The other project on display is Wenda Gu's 'United
Nations', an ambitious installation made of human hair. In fact
'United Nations', an enterprise that began in 1993, is not a
single project, but a single idea that has led to a proliferating series
of sub-projects. Eaxch is an installation made of human hair, which Wenda
Gu collects, or has collected for him, all over the world. One reason
for choosing hair is that it is very durable - the hair found on Ancient
Egyptian mummies is still intact. Another is that it is both universal
and very personal, in the sense that the merest fragment of hair from
any individual carries his or her DNA - that person's unique genetic code.
There is also the belief, prevalent among Native Americans, but also found
in the Bible, in the story of Samson, that hair is a repository of physical
power. In sophisticated societies, both ancient and modern, elaborate
hair-styles were, and continue to be, a sign of status.
This marked symbolic value may be one reason why the 'United Nations'
project has sometimes proved to be very controversial. For example, both
in Israel and in Poland it aroused memories of the Holocaust - because,
during the Holocaust, Jewish women had their hair cut off before being
sent to the gas chambers.
However, Wenda Gu points out that the mythology and symbolism of hair
is much broader based than this. "Punk or hippie, people cut their
hair according to their political stance - you see these white supremacists
shave their hair, for example." There is also the notion that hair
is something which is both 'abject', in the sense the French philosopher
Georges Bataille gave to that word, and at the same time inherently noble.

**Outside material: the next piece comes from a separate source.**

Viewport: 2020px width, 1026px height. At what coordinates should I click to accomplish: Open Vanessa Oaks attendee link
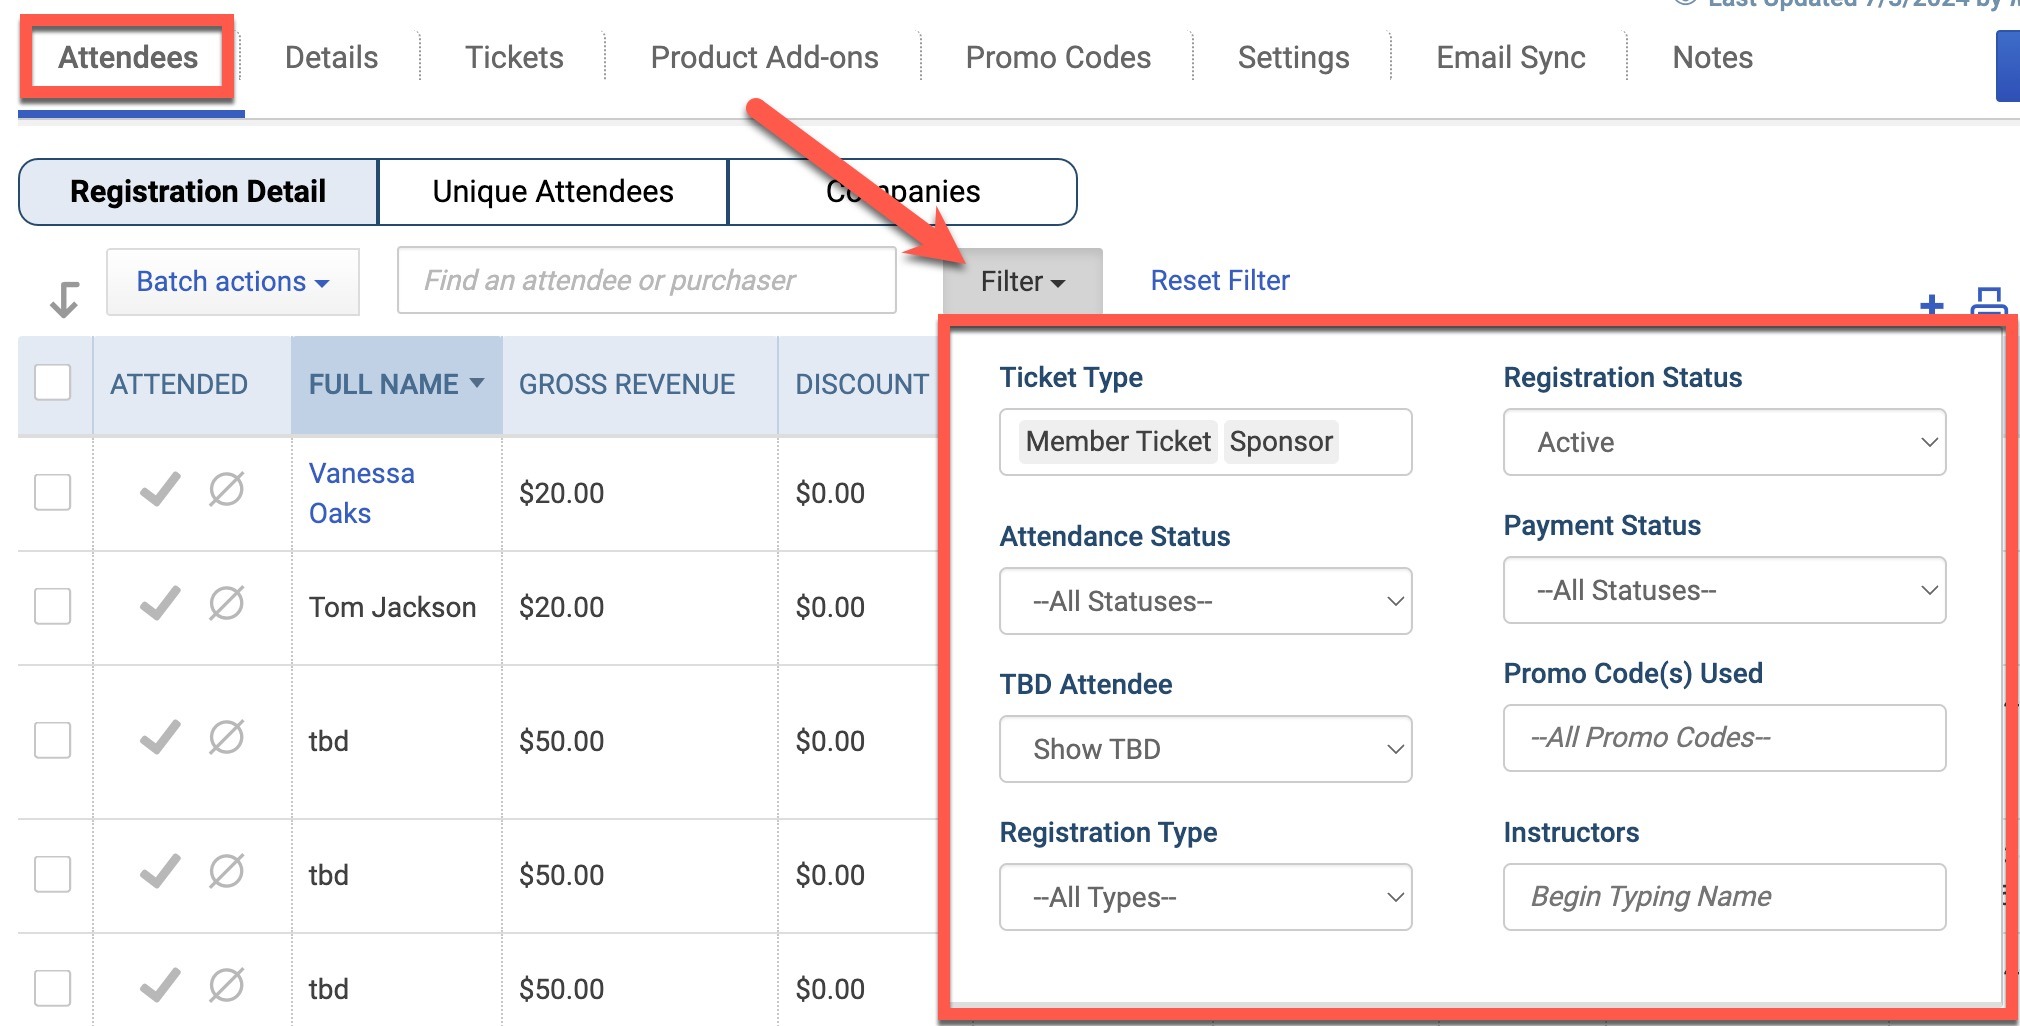[361, 493]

It is abject because, when it is cut off, it becomes a form of bodily
waste, something unclean. Wendu Gu sometimes has trouble importing it
through customs. What he does, the structures he makes, restore its original
nobility.
Wenda Gu's installations made from hair have quite a close relationship
to traditional Chinese architecture. Similarly, his inscriptions, even
when the characters are subverted, still retain their kinship to the Chinese
use of ideograms. In their earliest form, some of these ideograms may
date to five thousand years before the Christian era - new archaeological
discoveries in China keep pushing them yet further back into the past.
His work is therefore both universal in its ambitions and deeply rooted
in the Chinese literati culture that he once wanted to reject. The revival
of the literati sensibility is having an increasing effect on Chinese
avant-garde art, not least because it links so easily and naturally with
Western Conceptual ideas.
Wenda Gu was the pioneer of this development. He is also the first Chinese-born
artist, working since the end of the Cultural Revolution, to have made
himself into a fully international figure. In more senses than one, he
is a key figure in the culture of our time.